“An Impetus for Learning Beyond One’s Own Research Topic”
A PhD short-term mobility took the three mdw students Caroline Gansterer-Heider, Constantin Luger, and Abigail Wagner to Cape Town, South Africa, for a week in March 2025. Their teacher Evelyn Annuß, Professor for Gender Studies, initiated the research trip. She and mdw teachers Isabel Frey and Philipp Hohmann held classes at the University of Cape Town, which were also attended by the doctoral students from the mdw, and engaged in intensive exchange with students from the Centre for Theatre, Dance & Performance Studies there. In addition to university events, the days in Cape Town were filled with a cultural programme that helped the mdw students understand the past and present of South Africa.


“Before you travel to South Africa, you know the basics of the country’s history of colonisation, slavery, and apartheid, of course,” says Constantin Luger. “But when you’re actually there, the turbulent history of the country and the city becomes very immediate.” A must for the students was a visit to the District Six Museum, which shows the history of Cape Town’s District Six, an area where people of various cultural, social, and ethnic backgrounds lived at one time. At the end of the 1960s, most of the neighbourhood’s inhabitants were forcibly removed and it was declared a whites-only residential area. The students also visited the former prison on Robben Island. During apartheid, it was used primarily to imprison political prisoners. Nelson Mandela spent eighteen years of his imprisonment there, prior to being elected South Africa’s first Black president in 1994. The former prison was opened to visitors in 1997.

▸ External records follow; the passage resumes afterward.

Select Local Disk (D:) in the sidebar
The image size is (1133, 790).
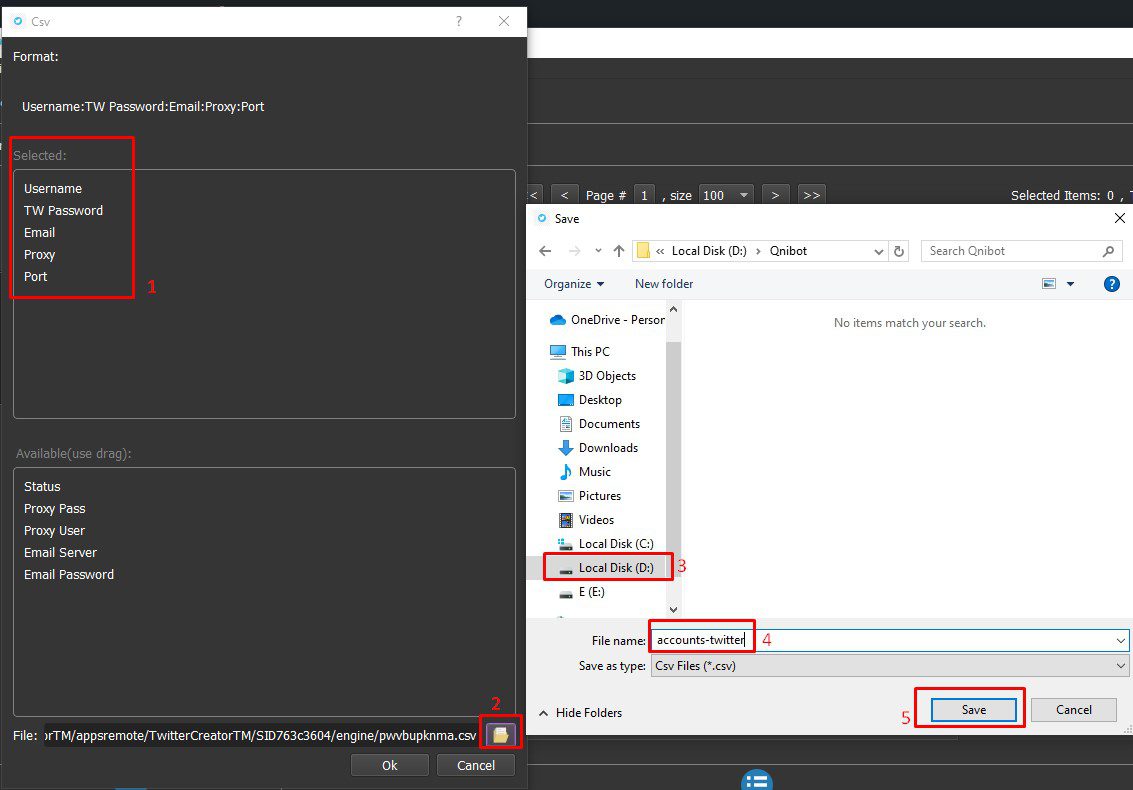pos(615,568)
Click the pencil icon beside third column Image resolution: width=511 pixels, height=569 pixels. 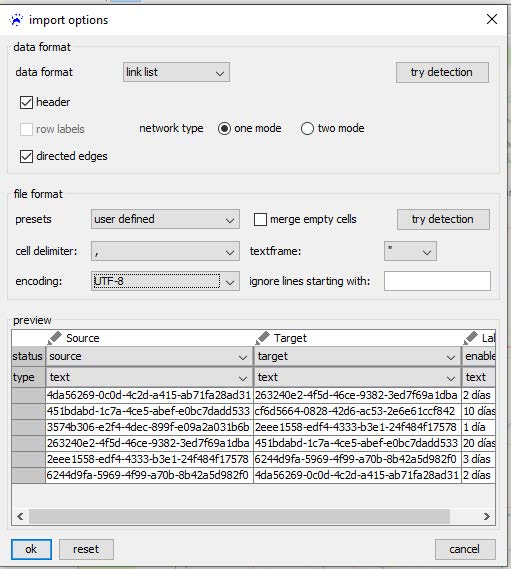point(470,337)
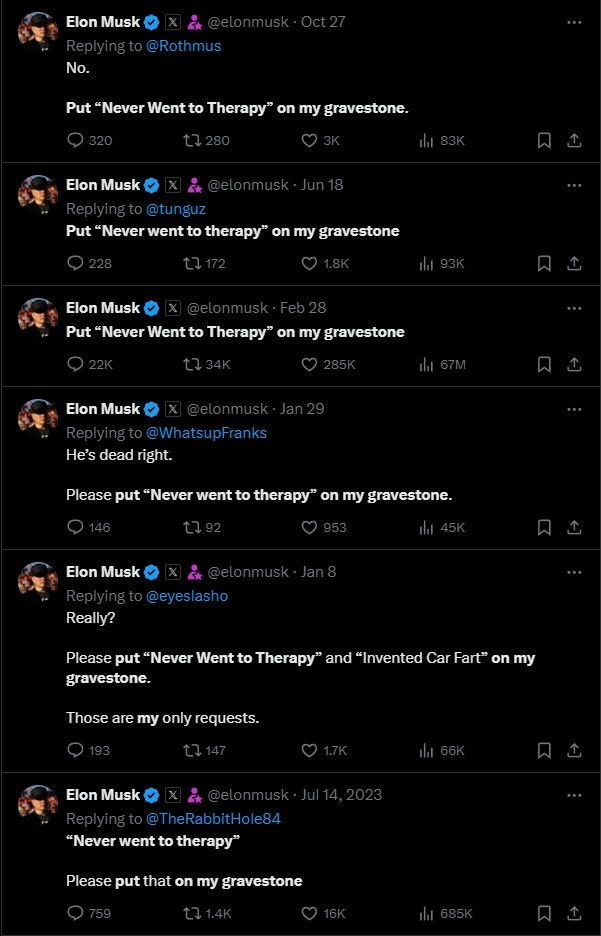The width and height of the screenshot is (601, 936).
Task: View analytics on Jul 14, 2023 tweet
Action: [x=426, y=913]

For the students, participating in this trip first and foremost served to widen their horizons. “For me, it was an impetus for learning beyond one’s own research topic,” says Abigail Wagner, who researches in the area of historical musicology. Constantin Luger studies in the Department of Cultural Management and Gender Studies. His research subject is the late Austrian pop singer Falco as a fictional character. “In general, I am committed to taking away as much as possible from my studies,” explains Constantin. “My conversations with students at the University of Cape Town gave me many new ideas, including ideas about artistic research.” Caroline Gansterer-Heider conducts artistic-scholarly research in the area of bias in cinematographic technology. “This trip and deeper insights into the research being conducted at the University of Cape Town and at the new International Research Center – Gender and Performativity at the mdw were very enlightening for me and caused me to reflect on my own white, Eurocentric perspective of my research topic,” remarks Caroline. “The history of inequality, oppression, and resistance—including in the form of the visual arts and above all in performance—is incredibly impressive. No theory in a book can compare to being right there and witnessing the traces of this history.”
Nearly 30,000 students study at the University of Cape Town in numerous disciplines, including business, law, the humanities, and engineering. The university is spread over various locations in the city. The Centre for Theatre, Dance & Performance Studies is located in the suburb known as The Gardens, a tourist area with many hotels and restaurants.


“Exploring the city, you notice how it is divided into separated spaces,” says Abigail. Social inequalities according to the area are also evident in the access to urban infrastructure, for example when scheduled power outages usually effect neighbourhoods outside the wealthy areas and those frequented by tourists. “Next to townships surrounded by walls and barbed wire, you find the villas and wine estates of the wealthy class, which are also spatially demarcated,” says Constantin. “This is grotesque. It takes a while to process these impressions.”
The mdw students were very enthusiastic about their open exchange with the teachers and students in Cape Town and plan to maintain these connections. Colleagues from the University of Cape Town will come to Vienna for the opening of the mdw’s International Research Center – Gender and Performativity (ICGP) from 12 to 14 June 2025. Constantin and Caroline could imagine doing another mobility to South Africa, particularly in view of the connections they have made in the field of artistic research.
All three would recommend a PhD short-term mobility to other doctoral students. “The PhD curriculum is strongly focused on presenting one’s own research topic. A mobility like this one is a good opportunity to learn again to explore other topics as well,” says Abigail. Constantin adds, “For the interdisciplinary aspect, mobilities are very valuable. At the intersection of art and research, it is important in general to be exposed to new input.”